# start of Supplied entries

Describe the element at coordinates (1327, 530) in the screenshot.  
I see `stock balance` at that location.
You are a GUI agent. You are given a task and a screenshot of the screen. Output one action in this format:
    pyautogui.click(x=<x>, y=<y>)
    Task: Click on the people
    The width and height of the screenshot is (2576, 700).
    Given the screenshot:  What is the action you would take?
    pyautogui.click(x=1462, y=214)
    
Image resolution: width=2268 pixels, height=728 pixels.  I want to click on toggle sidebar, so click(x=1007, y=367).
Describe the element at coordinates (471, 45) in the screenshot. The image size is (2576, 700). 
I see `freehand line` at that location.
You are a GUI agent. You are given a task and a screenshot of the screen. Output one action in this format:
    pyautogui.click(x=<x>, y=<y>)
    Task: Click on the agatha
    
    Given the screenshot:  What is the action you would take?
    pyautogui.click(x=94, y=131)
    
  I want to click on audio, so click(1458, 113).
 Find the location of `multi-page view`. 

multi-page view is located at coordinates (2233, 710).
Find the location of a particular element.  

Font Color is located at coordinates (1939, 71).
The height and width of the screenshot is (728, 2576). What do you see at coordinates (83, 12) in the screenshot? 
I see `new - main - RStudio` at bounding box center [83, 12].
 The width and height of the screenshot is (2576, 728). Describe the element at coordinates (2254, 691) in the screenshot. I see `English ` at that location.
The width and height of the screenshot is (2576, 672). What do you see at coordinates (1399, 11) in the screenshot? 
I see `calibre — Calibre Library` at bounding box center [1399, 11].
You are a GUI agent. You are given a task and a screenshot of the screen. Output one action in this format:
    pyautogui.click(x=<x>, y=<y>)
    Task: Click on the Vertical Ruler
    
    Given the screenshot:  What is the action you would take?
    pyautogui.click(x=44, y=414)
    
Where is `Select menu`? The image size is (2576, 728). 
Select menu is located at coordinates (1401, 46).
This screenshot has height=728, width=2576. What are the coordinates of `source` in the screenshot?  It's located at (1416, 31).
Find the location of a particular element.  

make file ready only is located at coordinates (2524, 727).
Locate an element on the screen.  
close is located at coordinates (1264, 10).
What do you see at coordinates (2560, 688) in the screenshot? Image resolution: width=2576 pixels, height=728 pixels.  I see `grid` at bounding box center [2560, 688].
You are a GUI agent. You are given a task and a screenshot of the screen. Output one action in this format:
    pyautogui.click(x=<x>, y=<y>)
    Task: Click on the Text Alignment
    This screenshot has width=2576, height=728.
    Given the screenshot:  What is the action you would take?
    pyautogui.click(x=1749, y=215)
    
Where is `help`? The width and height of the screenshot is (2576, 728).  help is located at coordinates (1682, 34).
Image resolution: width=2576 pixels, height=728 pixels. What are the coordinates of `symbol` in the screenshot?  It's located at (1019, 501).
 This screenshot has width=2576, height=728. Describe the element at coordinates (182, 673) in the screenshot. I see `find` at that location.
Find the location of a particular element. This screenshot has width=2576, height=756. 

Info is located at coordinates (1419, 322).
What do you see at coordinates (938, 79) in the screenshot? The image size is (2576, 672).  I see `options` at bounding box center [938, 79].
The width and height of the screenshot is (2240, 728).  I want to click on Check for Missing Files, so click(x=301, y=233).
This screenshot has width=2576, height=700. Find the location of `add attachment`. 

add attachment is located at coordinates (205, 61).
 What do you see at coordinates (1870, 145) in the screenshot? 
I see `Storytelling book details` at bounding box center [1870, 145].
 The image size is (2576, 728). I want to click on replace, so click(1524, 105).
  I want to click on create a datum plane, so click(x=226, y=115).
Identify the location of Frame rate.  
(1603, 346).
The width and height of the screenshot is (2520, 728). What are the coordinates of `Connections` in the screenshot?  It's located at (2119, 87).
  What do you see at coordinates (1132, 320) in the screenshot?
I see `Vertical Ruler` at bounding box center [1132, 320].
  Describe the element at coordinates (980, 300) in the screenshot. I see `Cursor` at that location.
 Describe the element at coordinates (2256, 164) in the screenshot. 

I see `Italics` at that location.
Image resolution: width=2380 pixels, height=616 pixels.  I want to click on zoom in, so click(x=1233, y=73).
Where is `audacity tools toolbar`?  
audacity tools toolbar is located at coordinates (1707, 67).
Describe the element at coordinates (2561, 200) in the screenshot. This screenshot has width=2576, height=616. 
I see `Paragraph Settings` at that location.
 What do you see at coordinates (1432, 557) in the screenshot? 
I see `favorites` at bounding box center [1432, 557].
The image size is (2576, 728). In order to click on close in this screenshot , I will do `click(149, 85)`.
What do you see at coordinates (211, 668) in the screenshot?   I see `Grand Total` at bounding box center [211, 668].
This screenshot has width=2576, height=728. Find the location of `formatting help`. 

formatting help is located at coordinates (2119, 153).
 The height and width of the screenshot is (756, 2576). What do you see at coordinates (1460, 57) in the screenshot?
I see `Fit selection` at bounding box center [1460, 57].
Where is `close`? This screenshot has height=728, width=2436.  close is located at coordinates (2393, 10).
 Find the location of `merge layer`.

# end of Supplied entries

Please copy the items above word for word, from the first line through the last.

Describe the element at coordinates (1327, 530) in the screenshot.  
I see `stock balance` at that location.
You are a GUI agent. You are given a task and a screenshot of the screen. Output one action in this format:
    pyautogui.click(x=<x>, y=<y>)
    Task: Click on the people
    The width and height of the screenshot is (2576, 700).
    Given the screenshot:  What is the action you would take?
    pyautogui.click(x=1462, y=214)
    
Image resolution: width=2268 pixels, height=728 pixels.  I want to click on toggle sidebar, so click(x=1007, y=367).
Describe the element at coordinates (471, 45) in the screenshot. The image size is (2576, 700). 
I see `freehand line` at that location.
You are a GUI agent. You are given a task and a screenshot of the screen. Output one action in this format:
    pyautogui.click(x=<x>, y=<y>)
    Task: Click on the agatha
    
    Given the screenshot:  What is the action you would take?
    pyautogui.click(x=94, y=131)
    
  I want to click on audio, so click(1458, 113).
 Find the location of `multi-page view`. 

multi-page view is located at coordinates (2233, 710).
Find the location of a particular element.  

Font Color is located at coordinates (1939, 71).
The height and width of the screenshot is (728, 2576). What do you see at coordinates (83, 12) in the screenshot? 
I see `new - main - RStudio` at bounding box center [83, 12].
 The width and height of the screenshot is (2576, 728). Describe the element at coordinates (2254, 691) in the screenshot. I see `English ` at that location.
The width and height of the screenshot is (2576, 672). What do you see at coordinates (1399, 11) in the screenshot? 
I see `calibre — Calibre Library` at bounding box center [1399, 11].
You are a GUI agent. You are given a task and a screenshot of the screen. Output one action in this format:
    pyautogui.click(x=<x>, y=<y>)
    Task: Click on the Vertical Ruler
    
    Given the screenshot:  What is the action you would take?
    pyautogui.click(x=44, y=414)
    
Where is `Select menu`? The image size is (2576, 728). 
Select menu is located at coordinates (1401, 46).
This screenshot has height=728, width=2576. What are the coordinates of `source` in the screenshot?  It's located at (1416, 31).
Find the location of a particular element.  

make file ready only is located at coordinates (2524, 727).
Locate an element on the screen.  
close is located at coordinates (1264, 10).
What do you see at coordinates (2560, 688) in the screenshot? Image resolution: width=2576 pixels, height=728 pixels.  I see `grid` at bounding box center [2560, 688].
You are a GUI agent. You are given a task and a screenshot of the screen. Output one action in this format:
    pyautogui.click(x=<x>, y=<y>)
    Task: Click on the Text Alignment
    This screenshot has width=2576, height=728.
    Given the screenshot:  What is the action you would take?
    pyautogui.click(x=1749, y=215)
    
Where is `help`? The width and height of the screenshot is (2576, 728).  help is located at coordinates (1682, 34).
Image resolution: width=2576 pixels, height=728 pixels. What are the coordinates of `symbol` in the screenshot?  It's located at (1019, 501).
 This screenshot has width=2576, height=728. Describe the element at coordinates (182, 673) in the screenshot. I see `find` at that location.
Find the location of a particular element. This screenshot has width=2576, height=756. 

Info is located at coordinates (1419, 322).
What do you see at coordinates (938, 79) in the screenshot? The image size is (2576, 672).  I see `options` at bounding box center [938, 79].
The width and height of the screenshot is (2240, 728).  I want to click on Check for Missing Files, so click(x=301, y=233).
This screenshot has width=2576, height=700. Find the location of `add attachment`. 

add attachment is located at coordinates (205, 61).
 What do you see at coordinates (1870, 145) in the screenshot? 
I see `Storytelling book details` at bounding box center [1870, 145].
 The image size is (2576, 728). I want to click on replace, so click(1524, 105).
  I want to click on create a datum plane, so click(x=226, y=115).
Identify the location of Frame rate.  
(1603, 346).
The width and height of the screenshot is (2520, 728). What are the coordinates of `Connections` in the screenshot?  It's located at (2119, 87).
  What do you see at coordinates (1132, 320) in the screenshot?
I see `Vertical Ruler` at bounding box center [1132, 320].
  Describe the element at coordinates (980, 300) in the screenshot. I see `Cursor` at that location.
 Describe the element at coordinates (2256, 164) in the screenshot. 

I see `Italics` at that location.
Image resolution: width=2380 pixels, height=616 pixels.  I want to click on zoom in, so click(x=1233, y=73).
Where is `audacity tools toolbar`?  
audacity tools toolbar is located at coordinates (1707, 67).
Describe the element at coordinates (2561, 200) in the screenshot. This screenshot has width=2576, height=616. 
I see `Paragraph Settings` at that location.
 What do you see at coordinates (1432, 557) in the screenshot? 
I see `favorites` at bounding box center [1432, 557].
The image size is (2576, 728). In order to click on close in this screenshot , I will do `click(149, 85)`.
What do you see at coordinates (211, 668) in the screenshot?   I see `Grand Total` at bounding box center [211, 668].
This screenshot has width=2576, height=728. Find the location of `formatting help`. 

formatting help is located at coordinates (2119, 153).
 The height and width of the screenshot is (756, 2576). What do you see at coordinates (1460, 57) in the screenshot?
I see `Fit selection` at bounding box center [1460, 57].
Where is `close`? This screenshot has height=728, width=2436.  close is located at coordinates (2393, 10).
 Find the location of `merge layer`.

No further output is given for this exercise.